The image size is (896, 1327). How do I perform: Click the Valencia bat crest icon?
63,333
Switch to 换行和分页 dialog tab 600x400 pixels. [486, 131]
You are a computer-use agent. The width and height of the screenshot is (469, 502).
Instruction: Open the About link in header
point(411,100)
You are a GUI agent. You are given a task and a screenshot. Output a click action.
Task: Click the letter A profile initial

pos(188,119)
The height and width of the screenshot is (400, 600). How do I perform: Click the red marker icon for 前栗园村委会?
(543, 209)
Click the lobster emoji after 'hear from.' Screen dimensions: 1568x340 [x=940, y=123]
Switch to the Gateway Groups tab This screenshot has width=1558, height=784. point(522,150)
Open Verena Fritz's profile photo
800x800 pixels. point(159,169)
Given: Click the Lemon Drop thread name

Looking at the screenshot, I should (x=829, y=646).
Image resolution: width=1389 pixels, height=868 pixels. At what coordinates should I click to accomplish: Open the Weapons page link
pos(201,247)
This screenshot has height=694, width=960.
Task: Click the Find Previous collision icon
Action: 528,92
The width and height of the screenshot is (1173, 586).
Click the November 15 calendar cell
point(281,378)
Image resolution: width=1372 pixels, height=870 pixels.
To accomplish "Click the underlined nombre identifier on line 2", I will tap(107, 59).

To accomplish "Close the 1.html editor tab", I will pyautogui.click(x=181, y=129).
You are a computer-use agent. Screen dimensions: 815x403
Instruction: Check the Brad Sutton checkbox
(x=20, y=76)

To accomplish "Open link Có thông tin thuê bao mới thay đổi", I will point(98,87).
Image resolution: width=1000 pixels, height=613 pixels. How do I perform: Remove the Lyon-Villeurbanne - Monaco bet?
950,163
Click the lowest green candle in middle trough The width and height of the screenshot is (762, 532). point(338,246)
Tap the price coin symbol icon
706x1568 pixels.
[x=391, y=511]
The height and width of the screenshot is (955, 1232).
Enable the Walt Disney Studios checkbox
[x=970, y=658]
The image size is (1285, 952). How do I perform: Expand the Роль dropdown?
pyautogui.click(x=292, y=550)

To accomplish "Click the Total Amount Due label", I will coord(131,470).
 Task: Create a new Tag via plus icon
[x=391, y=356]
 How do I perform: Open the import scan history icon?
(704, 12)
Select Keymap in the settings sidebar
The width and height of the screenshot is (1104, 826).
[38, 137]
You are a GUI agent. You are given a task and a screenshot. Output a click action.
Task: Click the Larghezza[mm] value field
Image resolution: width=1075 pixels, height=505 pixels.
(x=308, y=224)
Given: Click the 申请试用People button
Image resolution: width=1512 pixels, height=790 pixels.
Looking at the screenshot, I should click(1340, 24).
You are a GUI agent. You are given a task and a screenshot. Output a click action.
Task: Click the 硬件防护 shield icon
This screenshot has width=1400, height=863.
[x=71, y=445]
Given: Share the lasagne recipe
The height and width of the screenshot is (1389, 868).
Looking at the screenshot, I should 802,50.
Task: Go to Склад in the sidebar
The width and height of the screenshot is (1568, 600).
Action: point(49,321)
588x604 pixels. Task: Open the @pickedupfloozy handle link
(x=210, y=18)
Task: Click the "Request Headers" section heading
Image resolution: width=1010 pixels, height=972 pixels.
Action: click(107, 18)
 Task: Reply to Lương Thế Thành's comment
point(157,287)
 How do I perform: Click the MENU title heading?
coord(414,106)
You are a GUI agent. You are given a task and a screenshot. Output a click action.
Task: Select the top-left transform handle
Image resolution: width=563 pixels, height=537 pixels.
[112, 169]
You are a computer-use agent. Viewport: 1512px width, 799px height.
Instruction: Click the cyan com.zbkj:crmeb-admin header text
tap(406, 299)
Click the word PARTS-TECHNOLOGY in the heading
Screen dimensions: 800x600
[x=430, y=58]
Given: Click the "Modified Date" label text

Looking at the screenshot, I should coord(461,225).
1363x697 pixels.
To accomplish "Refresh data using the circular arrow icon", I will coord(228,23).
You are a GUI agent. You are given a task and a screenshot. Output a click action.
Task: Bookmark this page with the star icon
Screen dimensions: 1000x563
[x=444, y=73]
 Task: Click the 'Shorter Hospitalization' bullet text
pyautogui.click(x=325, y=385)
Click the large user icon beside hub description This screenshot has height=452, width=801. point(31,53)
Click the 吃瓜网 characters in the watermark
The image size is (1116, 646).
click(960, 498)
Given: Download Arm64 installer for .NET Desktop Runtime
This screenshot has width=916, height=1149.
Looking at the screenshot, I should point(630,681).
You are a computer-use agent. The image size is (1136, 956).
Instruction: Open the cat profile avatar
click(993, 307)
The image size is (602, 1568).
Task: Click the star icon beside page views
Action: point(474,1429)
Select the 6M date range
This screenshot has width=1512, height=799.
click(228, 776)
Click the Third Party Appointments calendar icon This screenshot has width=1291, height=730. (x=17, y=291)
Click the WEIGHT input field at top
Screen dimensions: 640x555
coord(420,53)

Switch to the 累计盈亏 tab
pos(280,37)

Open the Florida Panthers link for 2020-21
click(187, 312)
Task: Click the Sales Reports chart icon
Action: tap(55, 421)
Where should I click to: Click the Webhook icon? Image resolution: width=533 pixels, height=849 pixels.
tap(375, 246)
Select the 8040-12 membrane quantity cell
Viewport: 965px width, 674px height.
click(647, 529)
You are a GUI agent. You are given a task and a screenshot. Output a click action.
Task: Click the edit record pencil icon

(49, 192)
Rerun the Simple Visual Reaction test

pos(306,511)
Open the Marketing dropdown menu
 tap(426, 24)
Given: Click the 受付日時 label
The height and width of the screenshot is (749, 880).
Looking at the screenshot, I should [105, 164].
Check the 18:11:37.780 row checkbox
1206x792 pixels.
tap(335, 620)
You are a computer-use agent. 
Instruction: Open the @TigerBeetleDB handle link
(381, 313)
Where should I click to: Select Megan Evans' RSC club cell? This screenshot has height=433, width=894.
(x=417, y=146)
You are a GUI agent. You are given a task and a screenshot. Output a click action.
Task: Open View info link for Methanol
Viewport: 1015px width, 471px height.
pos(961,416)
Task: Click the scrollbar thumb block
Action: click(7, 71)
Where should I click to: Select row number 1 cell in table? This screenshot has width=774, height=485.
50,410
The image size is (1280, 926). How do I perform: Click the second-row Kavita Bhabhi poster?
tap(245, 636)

Work to complete
Find where the line with "Click the 吃瓜网 characters in the watermark" sits in the material above, then copy exactly from it through the line with "You are a computer-use agent. The image". Add no other line.

Finished exercise
Click the 吃瓜网 characters in the watermark
The image size is (1116, 646).
click(960, 498)
Given: Download Arm64 installer for .NET Desktop Runtime
This screenshot has width=916, height=1149.
Looking at the screenshot, I should point(630,681).
You are a computer-use agent. The image size is (1136, 956).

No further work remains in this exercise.